Apple will be hosting its WWDC 2018 even on Monday, June 4. Many speculations are spreading about the software upgrades and some gadgets the Cupertino-based company could reveal at the World Wide Development Conference. Unfortunately, providing a permanent solution to the butterfly keyboard issues on the 2015-and-later MacBooks and the 2016-and-later MacBook Pros might not be on Apple’s agenda for WWDC 2018.
Bloomberg predicts that Apple will not focus on hardware upgrades at this year’s WWDC. Most consumers might be surprised by this prediction. After all, the tech-giant updated its MacBook and MacBook Pro lineup last year. There are also rumors that the California-based company is working on upgrades for the MacBook Pro, 12-inch MacBook, and even a more affordable MacBook Air. However, the publication states that people who know of Apple’s plans for the Mac lineup have shared that those products are not ready for WWDC 2018.
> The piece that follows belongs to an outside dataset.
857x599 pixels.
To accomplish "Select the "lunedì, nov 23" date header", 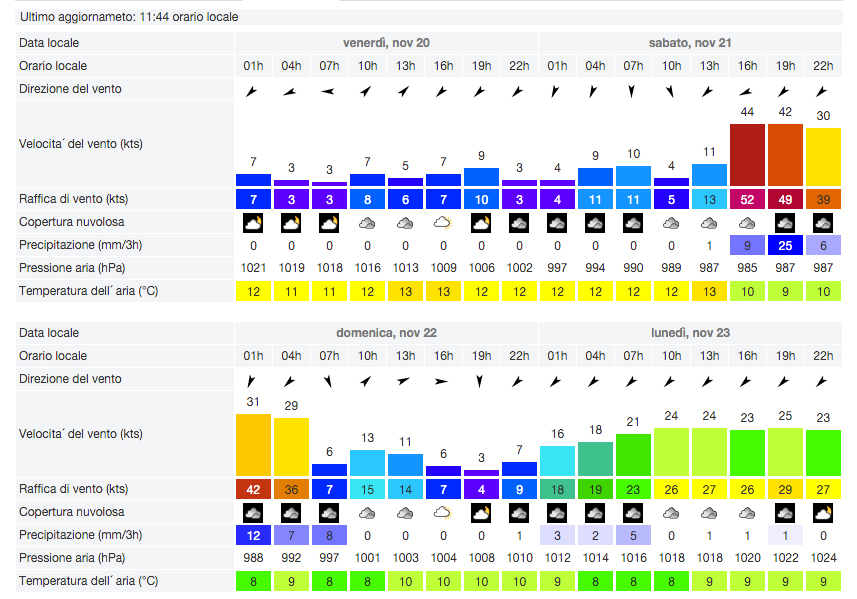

If the tech company isn’t introducing a new addition to its Mac line on June 4, then it will most likely not be addressing the butterfly keyboard issue. As The Verge notes, Apple is not known for openly admitting flaws in its products. The company’s heads usually introduce upgrades to their products which fix the flaws without addressing or referring to the issues directly.
As previously reported, Girard Gibbs filed a class-action lawsuit against Apple based on a petition signed by 20,000 on Change.org. The petition was signed by people who found Apple’s new butterfly keyboard to be flawed. The new keyboard technology consistently resulted in sticky and unresponsive keys. Schubert Jonckheer & Kolbe filed a second class-action lawsuit for the same reasons, reported MacRumors.
This is a good question @TheVerge brings up in a recent article about @Apple— rePool (@rePoolGaming) June 2, 2018
Will they address the butterfly switches on the Macbooks that have been a long and ongoing issue with #macbooks as mentioned by @RossmannGroup for a VERY long time.https://t.co/D0ijl21emb
Multiple 2015-and-later MacBook or 2016-and-later MacBook Pro users — who did not have warranties for their Apple laptops — had to pay between $400 and $700 to fix their keyboards. Despite the replacements, however, some MacBook and MacBook Pro users still ended up with sticky and unresponsive keys. Despite the costly fixes, the issue with Apple’s butterfly keyboard persist.
Both Gurman and Quartz seem to suggest that Apple will focus more on software at this year’s WWDC. iOS 12 is expected to take center stage at the event. Apple might also focus on promoting Digital Health, its new initiative. Digital Health encompasses a new mindset spreading across Silicon Valley. More and more people are aware of the effects the digital world has on an individual’s health. Thus, Apple created a slew of tools to help iPhone owners gradually decrease the amount of time they spend on their devices.